In the POPPO Woods section there is a wall where people (mainly children) can place magnetic ‘tree segments’ against the wall, and after they’ve built their tree stump, digital birds will come and land on them.

A child places a magnetic mat against the Poppo Woods projected graphic in order to build a tree which an animated bird will then come and land on, at WOW: City Lights and Woodland Shade exhibition at Japan House London. Credit: Image by WOW

The birds are native to Tohoku and there’s a display of half a dozen sweet, non-digital, carved birds, explaining that each one has a symbolic meaning, for example the hawk is an image of business success and prosperity, the owl is an image of happiness and good fortune, the wagtail a sign of fertility (!)

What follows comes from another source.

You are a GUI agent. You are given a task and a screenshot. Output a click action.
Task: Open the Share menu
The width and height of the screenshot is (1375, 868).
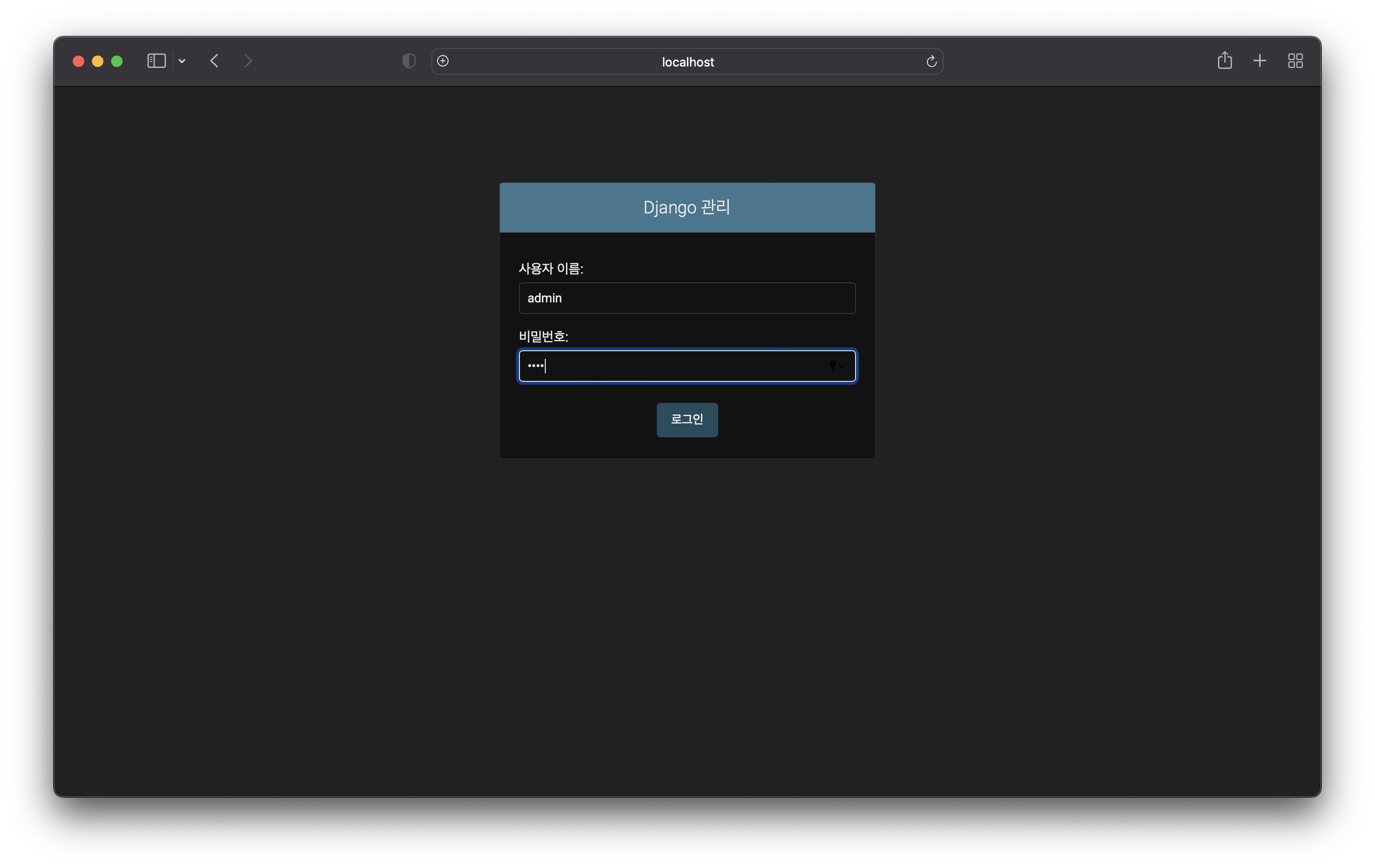pyautogui.click(x=1224, y=60)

Bird poppo, small, hand-carved wooden toys made in the Tōhoku region of Japan, at WOW: City Lights and Woodland Shade exhibition at Japan House London. Photo by the author

Rokuro

In the second part, Rokuro, visitors are presented with a couple of digital screens. The screen prompts you to activate it and then a computer animation of a circular piece of wood appears spinning at high speed on a lathe. By touching the screen, you decide where the lathe-cutting instrument interacts with the spinning wood pole, carving rings into it – these can be deep or shallow, wide or narrow, just one or many. And so you carve your own digital kokeshi, or wooden doll.

After thirty seconds the process is complete and the program automatically colours in the curved shape you’ve made and then it appears on the wall-sized computer-generated screen behind the little screens, a wall-sized projected gallery of all the carvings visitors have made to the exhibition so far.

A child uses an interactive screen to ‘carve’ a kokeshi doll, which will then be coloured and appear on the shelves full of similar dolls projected on the wall. Part of WOW: City Lights and Woodland Shade exhibition at Japan House London. Credit: Image by WOW

Yadoru

In the final part, Yadoru, there are 130 unpainted kokeshi dolls which have the faces of 130 Tohoku residents (pulling a variety of faces) projected on to them. The body of the dolls are imbued with ‘auspicious meaning’ and have been decorated using designs from a veteran Japanese kokeshi maker based in Zao Onsen.

Some of the 130 kokeshi dolls with real faces projected onto them at the WOW: City Lights and Woodland Shade exhibition at Japan House London

To one side of this display is a screen and chair. You sit and line up your face with the cam above the screen, as in a passport photo machine, get is just so and click the button. The computer saves the image of your face and any silly expression you were making, then projects it onto the blank face of one of the half dozen dolls in a special display away from the main collection…. So that you have projected your own face onto the kokeshi to create their own unique doll.

Project your own face onto a kokeshi doll in the WOW: City Lights and Woodland Shade exhibition at Japan House London

It’s not an academic exhibition. It’s a small, fun, interactive display and, as the photos with kids suggest, it is probably one for people with kids below the age of about 11. But if you’re an adult with an interest in Japanese crafts, or know enough to be interested in kokeshi dolls, then it’s for you, too.